[start of Extracted text]
Citation: 2007TCC383
Date: 20070718
Docket: 2006-2893(IT)I
BETWEEN:
PHILLIP L. LANDRY,
Appellant,
and
HER MAJESTY THE QUEEN,
Respondent.
REASONS FOR JUDGMENT
Webb J.
[1]
The
Appellant was acting as the Superintendent of Schools for the Southwest
Regional School Board in Nova Scotia (the “School Board”) in 2002 and 2003. As part of his
duties as the Superintendent, he was required to travel extensively throughout
the territory governed by the School Board and to meetings outside the area. In
filing his 2002 and 2003 tax returns the Appellant claimed the following
amounts that are in dispute:
Expenses Claimed
|
2002
|
2003
|
Motor vehicle expenses
|
$7,739.90
|
$9,732.40
|
Work-space-in-the-home expenses
|
$1,200.32
|
$ 748.84
|
Motor Vehicle Expenses
[2]
The
Appellant used two different vehicles in carrying out his employment duties in
2002 and 2003. The Appellant would submit expense claim forms in relation to
his travel related to his work to the School Board and would receive payment
based on the number of kilometres that he had driven on employment-related
activities. In 2002 he received a total amount of $12,901.87 as payment for the
travel claims and in 2003 the amount that he received was $12,864.20.
[end of Extracted text]
[start of Data provided]
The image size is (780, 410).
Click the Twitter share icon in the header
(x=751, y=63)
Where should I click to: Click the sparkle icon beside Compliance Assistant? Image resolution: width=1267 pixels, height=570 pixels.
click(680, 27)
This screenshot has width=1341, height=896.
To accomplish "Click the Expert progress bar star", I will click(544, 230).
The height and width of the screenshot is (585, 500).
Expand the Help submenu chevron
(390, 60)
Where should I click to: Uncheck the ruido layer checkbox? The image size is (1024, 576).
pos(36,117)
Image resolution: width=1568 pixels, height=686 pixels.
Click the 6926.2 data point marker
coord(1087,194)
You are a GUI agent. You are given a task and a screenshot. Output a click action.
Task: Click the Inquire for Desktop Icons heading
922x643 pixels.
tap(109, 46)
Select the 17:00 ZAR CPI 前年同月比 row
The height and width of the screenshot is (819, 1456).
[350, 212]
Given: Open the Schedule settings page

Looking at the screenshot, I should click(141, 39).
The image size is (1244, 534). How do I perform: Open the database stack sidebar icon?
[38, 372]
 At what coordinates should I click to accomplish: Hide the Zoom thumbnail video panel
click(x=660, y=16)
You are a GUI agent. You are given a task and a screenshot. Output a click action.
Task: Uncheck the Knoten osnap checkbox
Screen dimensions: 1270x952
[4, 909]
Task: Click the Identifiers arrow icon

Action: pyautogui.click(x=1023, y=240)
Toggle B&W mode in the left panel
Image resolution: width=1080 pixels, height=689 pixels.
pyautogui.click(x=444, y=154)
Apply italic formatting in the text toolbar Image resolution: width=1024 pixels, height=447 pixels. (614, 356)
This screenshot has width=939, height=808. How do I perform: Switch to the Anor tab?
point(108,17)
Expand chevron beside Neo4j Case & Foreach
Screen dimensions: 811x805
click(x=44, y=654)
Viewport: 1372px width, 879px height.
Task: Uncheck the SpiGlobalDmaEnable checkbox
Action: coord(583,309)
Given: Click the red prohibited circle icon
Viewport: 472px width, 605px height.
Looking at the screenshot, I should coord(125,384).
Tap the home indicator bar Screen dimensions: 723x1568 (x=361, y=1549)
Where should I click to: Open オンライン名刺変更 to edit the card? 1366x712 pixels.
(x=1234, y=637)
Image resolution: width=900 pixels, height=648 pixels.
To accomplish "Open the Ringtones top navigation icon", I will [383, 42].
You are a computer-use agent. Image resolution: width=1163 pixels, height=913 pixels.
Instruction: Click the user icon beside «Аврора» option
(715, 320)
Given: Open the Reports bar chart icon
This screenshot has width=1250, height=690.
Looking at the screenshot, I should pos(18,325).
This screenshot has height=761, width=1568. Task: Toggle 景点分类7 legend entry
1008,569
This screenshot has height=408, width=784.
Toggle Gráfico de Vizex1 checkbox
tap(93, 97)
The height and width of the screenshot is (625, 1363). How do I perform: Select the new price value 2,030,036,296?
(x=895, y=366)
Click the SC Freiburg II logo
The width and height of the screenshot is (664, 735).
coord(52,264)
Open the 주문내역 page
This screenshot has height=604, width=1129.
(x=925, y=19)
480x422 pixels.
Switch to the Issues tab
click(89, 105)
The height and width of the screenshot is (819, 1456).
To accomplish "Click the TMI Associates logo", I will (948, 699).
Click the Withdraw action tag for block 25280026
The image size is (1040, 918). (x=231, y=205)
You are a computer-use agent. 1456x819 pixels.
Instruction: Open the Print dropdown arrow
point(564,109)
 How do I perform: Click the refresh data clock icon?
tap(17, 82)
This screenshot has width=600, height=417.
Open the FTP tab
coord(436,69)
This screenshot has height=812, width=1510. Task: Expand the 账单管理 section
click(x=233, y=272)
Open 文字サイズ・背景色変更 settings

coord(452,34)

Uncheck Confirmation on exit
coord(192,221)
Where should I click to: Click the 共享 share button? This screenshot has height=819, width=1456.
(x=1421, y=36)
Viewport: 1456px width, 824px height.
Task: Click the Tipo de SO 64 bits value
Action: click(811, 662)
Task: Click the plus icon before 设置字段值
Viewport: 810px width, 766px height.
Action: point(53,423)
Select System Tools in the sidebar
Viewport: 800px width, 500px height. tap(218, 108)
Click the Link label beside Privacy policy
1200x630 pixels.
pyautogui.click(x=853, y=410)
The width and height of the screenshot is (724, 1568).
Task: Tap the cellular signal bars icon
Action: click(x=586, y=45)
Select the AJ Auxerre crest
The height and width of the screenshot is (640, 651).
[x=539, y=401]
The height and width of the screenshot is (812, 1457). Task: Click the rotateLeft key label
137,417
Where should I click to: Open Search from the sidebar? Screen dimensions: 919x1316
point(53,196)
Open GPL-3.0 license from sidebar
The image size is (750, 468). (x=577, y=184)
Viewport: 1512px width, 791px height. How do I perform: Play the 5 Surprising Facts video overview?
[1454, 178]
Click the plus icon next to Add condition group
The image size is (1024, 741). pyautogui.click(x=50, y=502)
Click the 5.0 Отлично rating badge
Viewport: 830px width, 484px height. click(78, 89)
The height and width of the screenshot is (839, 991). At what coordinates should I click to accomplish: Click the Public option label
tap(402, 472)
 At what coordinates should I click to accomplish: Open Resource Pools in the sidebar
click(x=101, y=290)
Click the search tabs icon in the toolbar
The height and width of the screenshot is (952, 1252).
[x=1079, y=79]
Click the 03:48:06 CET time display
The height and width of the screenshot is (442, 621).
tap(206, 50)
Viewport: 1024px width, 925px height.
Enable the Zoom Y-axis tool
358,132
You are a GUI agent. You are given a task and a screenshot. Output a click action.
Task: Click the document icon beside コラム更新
[end of Data provided]
* [Goals]:
1 - In the tax court judgment, what total amount did the Appellant receive as payment for travel claims in 2002?
2 - From the listing, write out again the lines starting at the one containing "The image size is (1244, 534)." and ending at the one containing "pyautogui.click(x=444, y=154)", renaming "sidebar icon" to "toolbar icon" and leaving everything else the same. Return only those lines.

* [Answer set]:
1 - $12,901.87

2 -
The image size is (1244, 534). How do I perform: Open the database stack toolbar icon?
[38, 372]
 At what coordinates should I click to accomplish: Hide the Zoom thumbnail video panel
click(x=660, y=16)
You are a GUI agent. You are given a task and a screenshot. Output a click action.
Task: Uncheck the Knoten osnap checkbox
Screen dimensions: 1270x952
[4, 909]
Task: Click the Identifiers arrow icon

Action: pyautogui.click(x=1023, y=240)
Toggle B&W mode in the left panel
Image resolution: width=1080 pixels, height=689 pixels.
pyautogui.click(x=444, y=154)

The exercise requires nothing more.